## ACTIONS TO TAKE
a: In the account of diving the Arizona wreck, what did the diver see when shining a light down the barrel of the port fourteen-inch gun?
b: Can you give the rows from the line holding "Screen dimensions: 1231x538" through the end of the rows, inclusive, as a Markdown table with the columns Number and Row line, skipping blank lines and leaving out the pictures?

## SOURCE TEXT
The knowledge that the majority of the battleships in the Pacific fleet were on the bottom after only a few hours of fighting one Sunday morning—before war was even declared—had an extraordinary effect on the American public. That the Pearl Harbor attack was flawed, because it emphasized the wrong targets and was ended too quickly, is easier to understand from a historical perspective. In 1942, after news of the full damage leaked out, the attack seemed apocalyptic. Matters weren’t helped by the fact that German U-boats were then pounding merchant shipping in sight of U.S. beaches in places like New York, New Jersey, and North Carolina.
I shined my light down the barrel of the port fourteen-inch gun and spied a puffer fish. His choice of a home was ironic. What might have been the most inhospitable place in the world for anything to live on December 6, 1941, became ideal fish habitat a day later.
We caught up to Larry, his swimming pace slow, subdued. He pointed at an intact porthole, then gestured there were more ahead. We cleared a mat of sponges and other organisms covering the glass. Faces glued to the port as the silt cleared, we saw blackout covers closed tight from the inside—evidence of the state of readiness the ships were supposed to observe with clouds of war gathering to the west. As we checked other portholes, we found some in which air remained in the spaces between the glass and the cover, air dating from 1941.
Jerry elbowed me and pointed down at shiny teak decking exposed where the silt seemed to have been fanned away. It is rare to see wood preserved so well in a warm, saltwater environment because of the insatiable appetites of teredos, marine-boring worms. The silt covering the deck apparently helped by creating an anaerobic environment. Then the mystery of how the decking became exposed was solved when we observed Tilapia wallowing to clean an area to deposit their eggs.
As we passed over the top of the ship in shallow water in front of the Memorial, a crowd of spectators watched over the rail. We entered the remains of the ship’s galley, where coffee cups and forks used by the crew in 1941 still lay. Intermingled with them was modern detritus from millions of visitors who have been to the Memorial over the years. Camera lenses, sunglasses, and hairbrushes accidentally dropped, plus hundreds of coins, purposely thrown on the ship.
We found something else amid the other offerings and lost items: photographs. They seemed to be mainly of children or the very old. I wondered if they were mementos from the living to the dead. Photographs of the siblings, children, and grandchildren of the men who lie here; perhaps a way of sharing the joys and sorrows of unknown offspring. An image flashes through my mind of the black stone wall in Washington, D.C., on which more than 50,000 names are inscribed. Men and women wearing the Park Service uniform stand silently by each day as flowers and photographs accumulate. The Vietnam Wall commemorates the death of the sons of the generation entombed in the Arizona. I wonder how many of the men on this ship never saw their sons, who, in their turn, never saw . . . we move on.
The water around us turns dark as we pass under the Memorial structure. Aft of the Memorial, the barbette for the number-three turret extrudes from the water, the largest single visible feature at the wreck site. Reminiscent of a huge cylindrical well casing, it was the support structure for one of the huge turrets holding the triple set of fourteen-inch guns.
Next to this turret is an area where people standing on the Memorial reported seeing the most consistent presence of oil. We found a hatch from which shiny black globules emerged every few seconds. Like lazy liquid marbles they rose gently to the surface. When they hit the air a few feet above our heads, they changed character, losing form to become part of the omnipresent rainbow slick bobbing on the waves under the gaze of onlookers standing in the Memorial.

(Pointing records for text and elements)
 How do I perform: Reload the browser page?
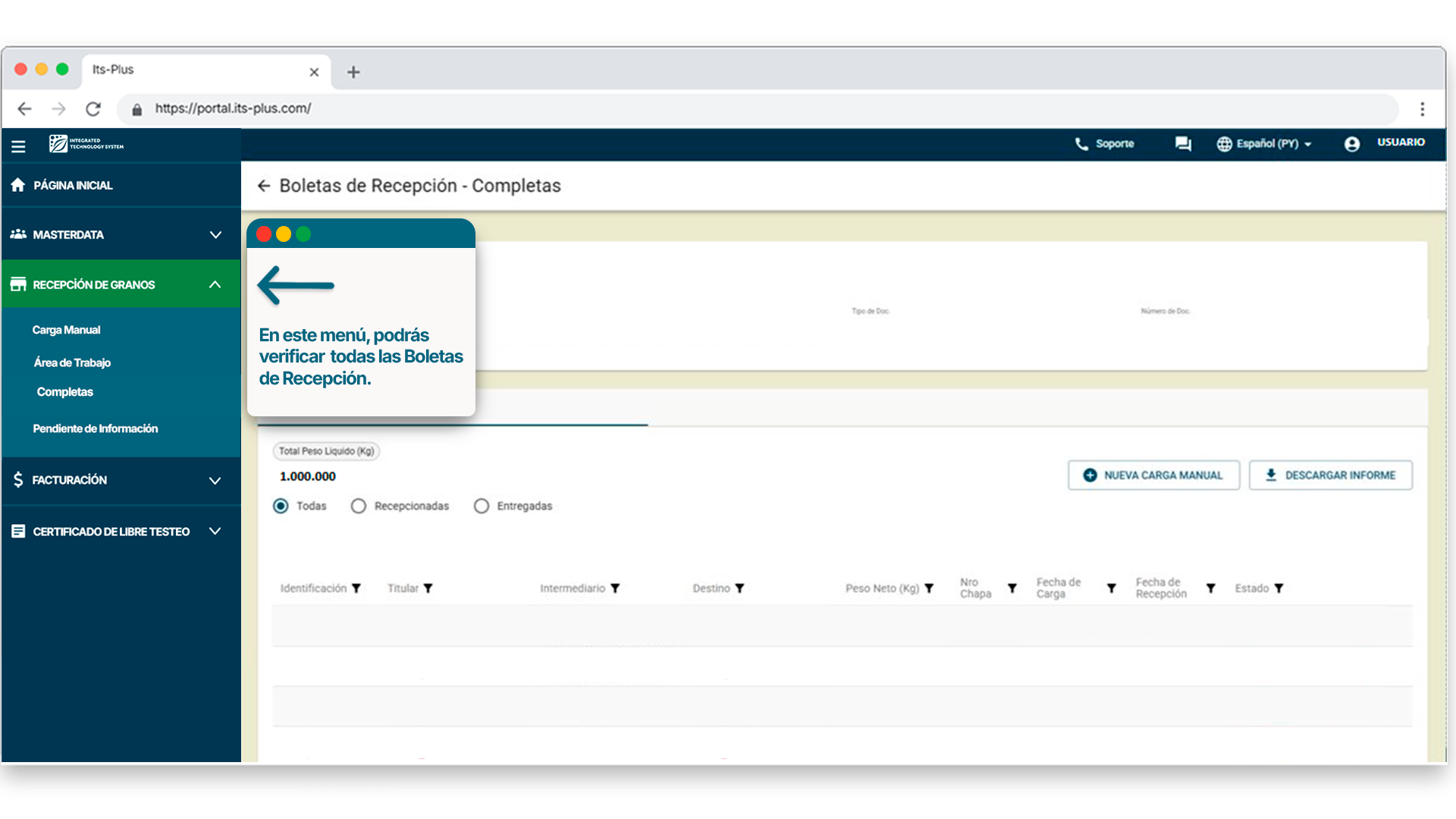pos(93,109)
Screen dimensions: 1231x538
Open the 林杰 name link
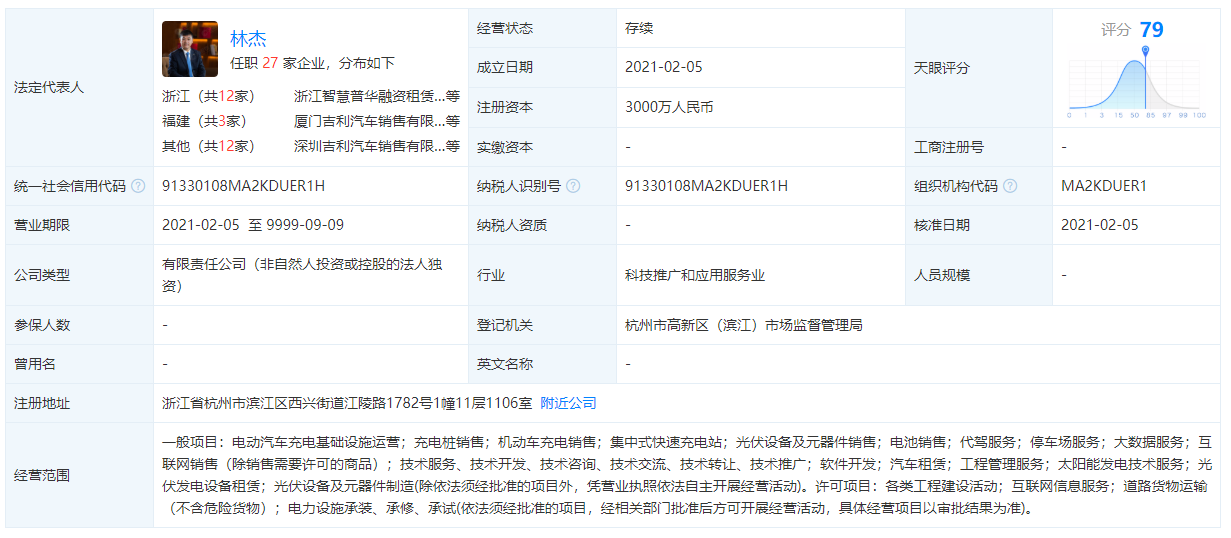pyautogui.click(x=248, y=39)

## ANSWERS TO THE EXERCISE
a: A puffer fish.

b:
| Number | Row line |
|---|---|
| 1 | Screen dimensions: 1231x538 |
| 2 | Open the 林杰 name link |
| 3 | pyautogui.click(x=248, y=39) |